EBOOT.BIN是PlayStation(portable)平臺上可執行程序,其實就是Linux下ELF(Executable and Linkable Format)的修改版,其中一項修改就是加入了加密機制,我們將此類格式稱為SELF。在執行該程序時,加載器根據該文件內的標志位以加密和非加密方式加載程序,對于加了密的需要根據key將加密段解密。因為新的游戲總是需要配合新的OS版本執行,這自然是SONY一項防盜措施,但自從大牛們制出了小狗和MOD系統后,為了讓新出游戲運行在老系統上,就有修改EBOOT.BIN的需求了。
一、對光盤版的修改
下面是從psx-scene上摘錄的修改流程:
1. Open EBOOT.BIN in a hex editor of your preference.
2. In EBOOT.BIN, look at the SELF control info, if you see anything resembling the game titleid, it's an NPDRM SELF and this guide won't work, give up.
3. Use readself on EBOOT.BIN to get information about the encrypted metadata sections.
4. Unself EBOOT.BIN eboot.elf
5. Open eboot.elf in a hex editor of your preference.

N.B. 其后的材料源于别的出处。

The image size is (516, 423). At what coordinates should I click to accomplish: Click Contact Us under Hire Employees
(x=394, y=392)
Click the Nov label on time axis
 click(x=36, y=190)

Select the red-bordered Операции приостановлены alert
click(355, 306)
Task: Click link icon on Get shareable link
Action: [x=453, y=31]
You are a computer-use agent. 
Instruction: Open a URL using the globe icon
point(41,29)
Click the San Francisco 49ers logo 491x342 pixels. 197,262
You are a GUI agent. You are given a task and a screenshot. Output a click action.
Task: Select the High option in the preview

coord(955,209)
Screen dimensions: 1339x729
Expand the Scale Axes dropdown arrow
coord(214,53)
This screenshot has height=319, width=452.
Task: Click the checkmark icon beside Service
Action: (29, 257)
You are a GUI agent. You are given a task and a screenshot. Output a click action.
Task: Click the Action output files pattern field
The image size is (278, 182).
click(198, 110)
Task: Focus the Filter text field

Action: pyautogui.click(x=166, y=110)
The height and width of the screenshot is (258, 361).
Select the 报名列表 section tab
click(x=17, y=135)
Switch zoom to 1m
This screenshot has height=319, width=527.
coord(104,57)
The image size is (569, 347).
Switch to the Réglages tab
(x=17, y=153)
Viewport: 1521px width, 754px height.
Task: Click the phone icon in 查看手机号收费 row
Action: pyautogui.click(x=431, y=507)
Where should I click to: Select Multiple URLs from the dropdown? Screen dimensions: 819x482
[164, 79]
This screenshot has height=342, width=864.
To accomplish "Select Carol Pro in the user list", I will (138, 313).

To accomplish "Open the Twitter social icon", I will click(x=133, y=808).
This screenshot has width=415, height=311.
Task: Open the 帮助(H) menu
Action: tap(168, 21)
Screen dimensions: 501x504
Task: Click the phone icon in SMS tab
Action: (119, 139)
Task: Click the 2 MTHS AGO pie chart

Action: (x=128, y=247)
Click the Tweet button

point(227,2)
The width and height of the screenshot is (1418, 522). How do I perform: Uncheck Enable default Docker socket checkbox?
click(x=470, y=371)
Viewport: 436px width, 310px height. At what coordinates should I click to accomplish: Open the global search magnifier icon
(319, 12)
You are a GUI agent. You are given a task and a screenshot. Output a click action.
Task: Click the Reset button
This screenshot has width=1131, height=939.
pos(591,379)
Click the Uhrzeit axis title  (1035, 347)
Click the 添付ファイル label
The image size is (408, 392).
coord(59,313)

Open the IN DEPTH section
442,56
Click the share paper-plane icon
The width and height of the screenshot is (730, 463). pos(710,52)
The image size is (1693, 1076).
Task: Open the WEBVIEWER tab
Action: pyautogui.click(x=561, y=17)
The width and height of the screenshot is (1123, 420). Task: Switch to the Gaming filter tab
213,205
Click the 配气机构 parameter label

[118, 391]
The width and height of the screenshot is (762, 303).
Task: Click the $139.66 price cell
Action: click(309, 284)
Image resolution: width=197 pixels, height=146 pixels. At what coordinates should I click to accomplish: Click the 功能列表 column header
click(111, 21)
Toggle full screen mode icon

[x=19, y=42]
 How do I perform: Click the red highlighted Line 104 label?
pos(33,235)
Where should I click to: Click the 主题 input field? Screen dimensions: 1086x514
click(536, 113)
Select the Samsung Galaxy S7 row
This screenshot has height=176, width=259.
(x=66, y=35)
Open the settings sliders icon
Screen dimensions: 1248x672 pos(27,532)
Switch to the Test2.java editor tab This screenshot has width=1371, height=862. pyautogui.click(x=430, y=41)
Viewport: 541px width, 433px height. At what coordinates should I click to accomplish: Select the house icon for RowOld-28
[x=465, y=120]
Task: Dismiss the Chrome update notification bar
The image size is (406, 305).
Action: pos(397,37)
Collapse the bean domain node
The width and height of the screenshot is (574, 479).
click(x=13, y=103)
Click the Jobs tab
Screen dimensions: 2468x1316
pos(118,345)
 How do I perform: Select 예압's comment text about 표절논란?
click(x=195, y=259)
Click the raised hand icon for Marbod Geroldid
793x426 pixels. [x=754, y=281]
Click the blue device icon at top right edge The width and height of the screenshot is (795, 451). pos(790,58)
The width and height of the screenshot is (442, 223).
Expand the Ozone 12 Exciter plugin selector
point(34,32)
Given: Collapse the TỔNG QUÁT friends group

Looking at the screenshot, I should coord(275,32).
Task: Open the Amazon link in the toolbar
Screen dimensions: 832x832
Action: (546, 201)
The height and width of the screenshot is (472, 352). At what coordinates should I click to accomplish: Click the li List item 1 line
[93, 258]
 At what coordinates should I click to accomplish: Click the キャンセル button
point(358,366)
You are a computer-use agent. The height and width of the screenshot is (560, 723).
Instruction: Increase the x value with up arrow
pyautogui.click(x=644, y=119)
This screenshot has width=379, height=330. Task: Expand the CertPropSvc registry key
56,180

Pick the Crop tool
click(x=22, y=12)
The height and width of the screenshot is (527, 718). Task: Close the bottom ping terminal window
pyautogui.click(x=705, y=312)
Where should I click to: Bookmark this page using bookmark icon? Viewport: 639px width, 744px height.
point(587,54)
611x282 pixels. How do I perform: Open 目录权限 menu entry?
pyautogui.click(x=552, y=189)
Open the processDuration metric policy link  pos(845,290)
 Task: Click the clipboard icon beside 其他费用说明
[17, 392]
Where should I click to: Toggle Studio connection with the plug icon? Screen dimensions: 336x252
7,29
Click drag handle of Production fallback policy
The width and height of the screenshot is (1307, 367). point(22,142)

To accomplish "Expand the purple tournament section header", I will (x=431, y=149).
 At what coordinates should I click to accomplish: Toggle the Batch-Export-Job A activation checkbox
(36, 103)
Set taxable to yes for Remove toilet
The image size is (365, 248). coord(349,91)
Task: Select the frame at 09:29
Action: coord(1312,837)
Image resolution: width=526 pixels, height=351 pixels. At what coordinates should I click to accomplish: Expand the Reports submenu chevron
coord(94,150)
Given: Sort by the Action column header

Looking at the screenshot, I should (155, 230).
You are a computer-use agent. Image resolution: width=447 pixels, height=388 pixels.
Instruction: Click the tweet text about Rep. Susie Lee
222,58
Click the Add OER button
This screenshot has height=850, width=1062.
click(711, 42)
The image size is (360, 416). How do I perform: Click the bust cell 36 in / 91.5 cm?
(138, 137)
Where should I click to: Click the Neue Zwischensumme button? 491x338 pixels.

6. In eboot.elf, go to every encrypted metadata section (now decrypted), copy its data, and replace the encrypted data in EBOOT.BIN.
7. In EBOOT.BIN, change SELF header to indicate it's FSELF.
8. In EBOOT.BIN, change SELF section headers that are marked as encrypted to say they are not encrypted.
9. If the game is a newer SDK version (like GT5, which is 3.50), in EBOOT.BIN, find the .sys_proc_param segment and change the SDK version to something earlier, such as 3.41. This will probably cause crashes in games that actually use newer SDK features that are not available in earlier SDK versions.
10. Save EBOOT.BIN
11. Cross fingers, run game, hope it works.
其中第7、8、9步描述得很含糊,經過閱讀readself源代碼及對比實驗,發現第7步的意思實際上是將sdk_type設置為Devkit類型。
通過readeself的輸出,對理解8步很有幫助。在第6步將encrypted section復制到eboot.bin中后,需要將該段的加密標志置為NO。
.sys_proc_param其實對應著readself在Section headers中輸出的編號為14的那一段,其offset是減掉了header length的,version的位置應該在0x0d處。
我修改了readself源碼,使之能夠自動完成繁瑣的后面幾步(實際要手動做的就只有第4步),用Marvel vs. Capcom 3作為測試,順利運行。
二、對PSN版的修改(NPDRM SELF)
待續
說明:為了避免不必要的麻煩,在此不提供任何針對EBOOT.BIN修改的可執行程序及解密KEY。